Some people are criticizing the hashtag or the people using it.
Some people are criticizing other people for criticizing the hashtag.
Some people are arguing about who started the hashtag.

It is tempting to join these debates. These are lively arguments about how issues are resolved in the new media landscape, and those kinds of arguments are my favorite ones to jump into, but I have to remember: Sometimes the "big important thing" isn't about me.

Nigerian girls are being kidnapped, raped, tortured, and sold into slavery. The girls are targeted because they are seeking an education.

That is the big important thing, and it isn't about me. It is about those girls in Nigeria.

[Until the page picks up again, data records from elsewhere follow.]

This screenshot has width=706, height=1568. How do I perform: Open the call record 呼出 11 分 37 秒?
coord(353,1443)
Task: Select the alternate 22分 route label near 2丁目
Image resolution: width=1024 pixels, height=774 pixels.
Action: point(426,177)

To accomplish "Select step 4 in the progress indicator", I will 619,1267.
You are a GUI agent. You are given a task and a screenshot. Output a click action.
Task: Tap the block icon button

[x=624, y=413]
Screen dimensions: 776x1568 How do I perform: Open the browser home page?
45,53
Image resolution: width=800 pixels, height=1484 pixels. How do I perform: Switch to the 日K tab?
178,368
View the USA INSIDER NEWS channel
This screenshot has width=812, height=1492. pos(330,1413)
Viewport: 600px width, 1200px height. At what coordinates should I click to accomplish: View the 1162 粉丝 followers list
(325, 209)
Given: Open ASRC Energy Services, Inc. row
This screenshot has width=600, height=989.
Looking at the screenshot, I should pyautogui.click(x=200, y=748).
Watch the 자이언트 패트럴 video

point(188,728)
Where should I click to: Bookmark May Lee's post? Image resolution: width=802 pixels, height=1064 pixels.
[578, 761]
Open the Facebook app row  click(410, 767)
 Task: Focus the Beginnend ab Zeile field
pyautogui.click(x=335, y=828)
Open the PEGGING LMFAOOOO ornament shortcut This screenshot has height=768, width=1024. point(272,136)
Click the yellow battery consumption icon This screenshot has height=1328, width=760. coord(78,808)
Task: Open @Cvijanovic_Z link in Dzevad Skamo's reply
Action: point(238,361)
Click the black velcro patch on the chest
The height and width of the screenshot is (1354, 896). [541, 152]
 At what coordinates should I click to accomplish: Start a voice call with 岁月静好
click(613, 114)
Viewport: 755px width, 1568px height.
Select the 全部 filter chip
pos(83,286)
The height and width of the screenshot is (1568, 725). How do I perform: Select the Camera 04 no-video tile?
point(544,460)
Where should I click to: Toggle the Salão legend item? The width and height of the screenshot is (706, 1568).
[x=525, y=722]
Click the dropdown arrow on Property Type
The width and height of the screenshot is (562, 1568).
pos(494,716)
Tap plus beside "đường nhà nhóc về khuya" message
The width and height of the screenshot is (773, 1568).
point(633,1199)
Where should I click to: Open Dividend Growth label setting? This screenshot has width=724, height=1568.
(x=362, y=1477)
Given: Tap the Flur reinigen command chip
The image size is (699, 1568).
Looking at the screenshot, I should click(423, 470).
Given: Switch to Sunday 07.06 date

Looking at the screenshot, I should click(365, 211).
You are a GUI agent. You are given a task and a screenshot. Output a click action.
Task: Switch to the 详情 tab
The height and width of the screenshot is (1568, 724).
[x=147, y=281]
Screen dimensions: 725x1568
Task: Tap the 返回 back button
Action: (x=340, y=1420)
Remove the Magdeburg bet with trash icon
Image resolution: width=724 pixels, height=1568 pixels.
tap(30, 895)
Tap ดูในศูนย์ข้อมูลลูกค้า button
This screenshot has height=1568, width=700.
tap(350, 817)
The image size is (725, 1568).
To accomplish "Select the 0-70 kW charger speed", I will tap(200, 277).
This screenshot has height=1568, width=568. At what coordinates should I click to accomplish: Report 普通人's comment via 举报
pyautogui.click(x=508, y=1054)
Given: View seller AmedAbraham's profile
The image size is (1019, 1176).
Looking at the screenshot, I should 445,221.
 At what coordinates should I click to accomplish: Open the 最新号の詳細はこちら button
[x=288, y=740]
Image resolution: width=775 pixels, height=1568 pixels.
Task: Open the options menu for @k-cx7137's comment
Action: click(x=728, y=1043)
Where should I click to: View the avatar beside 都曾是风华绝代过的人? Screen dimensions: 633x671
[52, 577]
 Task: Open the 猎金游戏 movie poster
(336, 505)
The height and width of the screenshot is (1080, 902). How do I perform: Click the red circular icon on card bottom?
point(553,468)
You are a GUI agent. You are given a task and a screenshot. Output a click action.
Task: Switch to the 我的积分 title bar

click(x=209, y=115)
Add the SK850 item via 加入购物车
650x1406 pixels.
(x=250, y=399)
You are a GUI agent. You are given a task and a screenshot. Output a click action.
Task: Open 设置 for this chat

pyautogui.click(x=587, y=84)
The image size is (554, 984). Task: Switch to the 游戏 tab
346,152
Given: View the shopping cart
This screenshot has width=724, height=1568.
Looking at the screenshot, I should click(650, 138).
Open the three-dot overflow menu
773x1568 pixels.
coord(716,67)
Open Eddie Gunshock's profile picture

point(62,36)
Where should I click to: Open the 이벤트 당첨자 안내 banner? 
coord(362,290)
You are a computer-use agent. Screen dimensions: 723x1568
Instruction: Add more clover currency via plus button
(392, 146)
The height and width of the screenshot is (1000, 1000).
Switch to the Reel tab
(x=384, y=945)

Don't get me wrong; I should care about what is happening to the girls in Nigeria.
I should try to help in any way I can.

It does not matter how I feel about it.
It does not matter how I feel about my political opponents' views on this issue.
It does not matter how I feel about the use of hashtags or Twitter.

That's a difficult kind of exigence to communicate.
Nigeria is far away and unfamiliar to many. So it is easy to get upset about a clear injustice and then shift those feelings towards something closer and more familiar.

It is easy to be upset about something horrible and then turn those feelings on Rush or Michelle.

And so, yes, the hashtag is being abused. People are using this issue to make their opponents look bad. People are insisting that the "big important thing" is all about them and their pet issues.

That's a shame, because brave girls are suffering.